There are important lessons to be learnt, and while this is not a complete list, a few top ones

  1. Many online services have social media logins, which would have been affected. The more dependencies there are the more the risk for failure of a service. Hence for critical services having direct access might be a better option even though it means you give away the comfort of easy login and have yet another username/password to remember.
  2. Have a plan for failure of services. This is called business continuity and is a very important security plan, one that will be of key importance for a business to know what are the failure points and what can be done to compensate it. If your hosting provider shuts down permanently suddenly, do you have remote backups?
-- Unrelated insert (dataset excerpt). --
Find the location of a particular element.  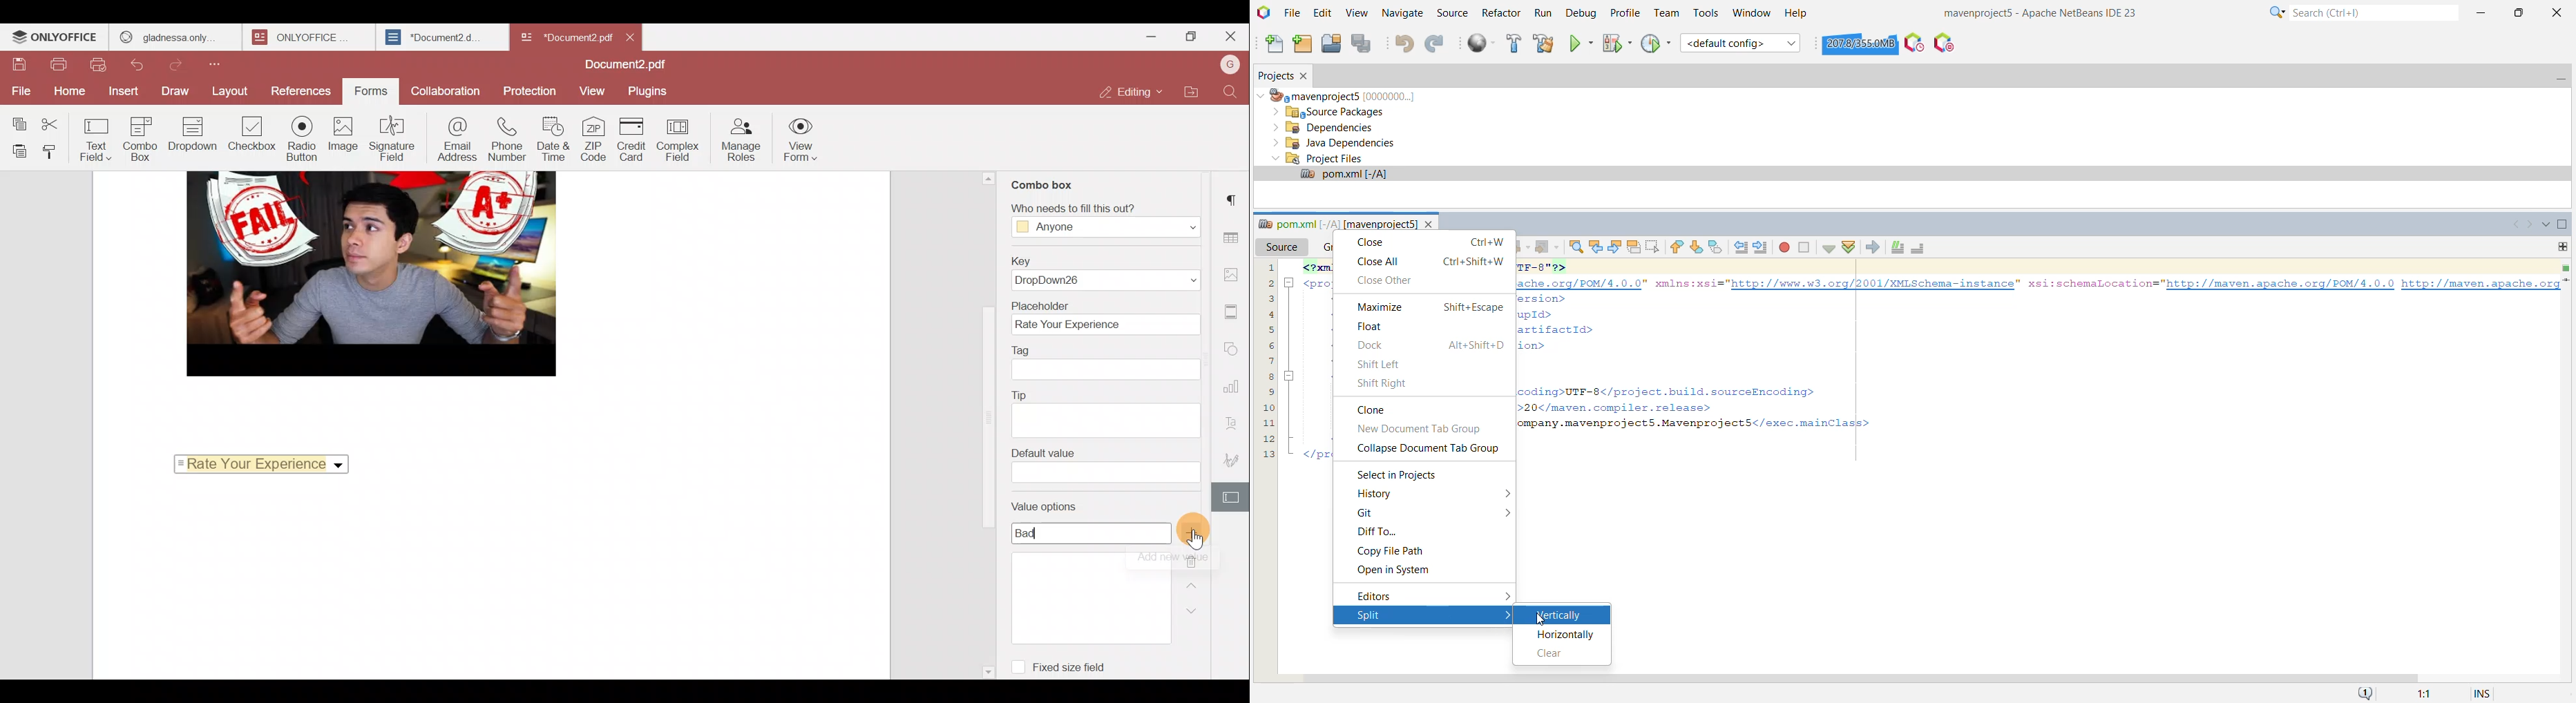

Forms is located at coordinates (367, 92).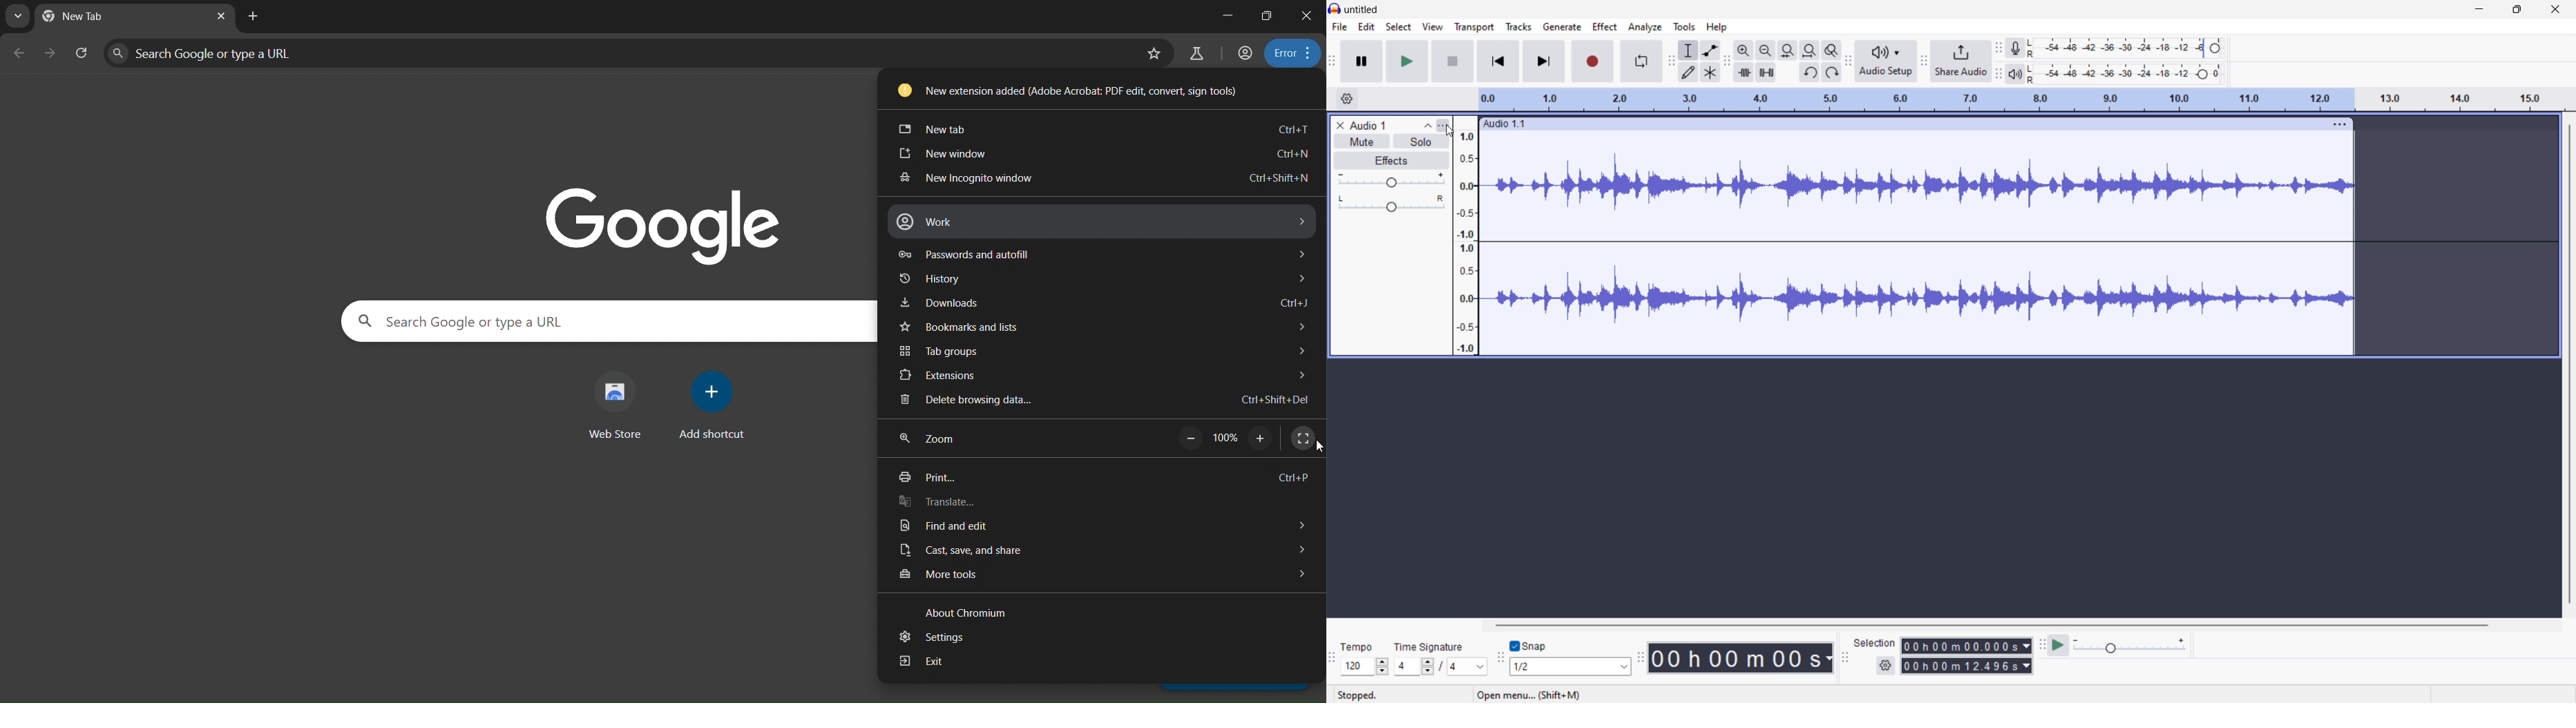 The image size is (2576, 728). I want to click on play, so click(1407, 62).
If customers face problem to login, can they still make use of the service via alternative means?
  3. One of the problems that Facebook faced, was how tightly integrated its services were, so much so, that this outage caused the key people who could fix the issue be locked out. Things will go wrong, how fast can you restore it is important. Hence segment your infrastructure so that disasters don’t spread across your entire business.
  4. When you make a change or upgrade, especially ones that are not pure aesthetic but play a critical role in functionality and operations, ensure you have planned, tested, executed, and monitored it well.
  5. Roll-back plan is equally important. Your changes might not function, or in some cases may not even be liked, a fast roll-back to the previous state is critical.
  6. Its easy to give insight on these incidents after they have happened and what should have been done. But these insights are important for one to gain experience, and fix and prepare for a similar issue next time. Prepare an incident report for every medium to critical issue.
  7. And the most important of it all. Relax, things do go wrong, and one should accept it. If major giants like Facebook, Google can have critical problems, sure your business/personal side can take a hit once in a blue moon. “Mistakes happen when you are trying to do something”. It means you are progressing, 10 steps forward with 1 step back, it’s still moving forward. During the time of crisis a cool mind will work wonders.

In short.

  1. Reduce dependencies.
  2. Have a business continuity plan.
  3. Segment your infrastructure.
  4. Plan/test/execute/monitor.
  5. Roll-back option.
  6. Prepare incident reports.
  7. Relax. Not the end of the world.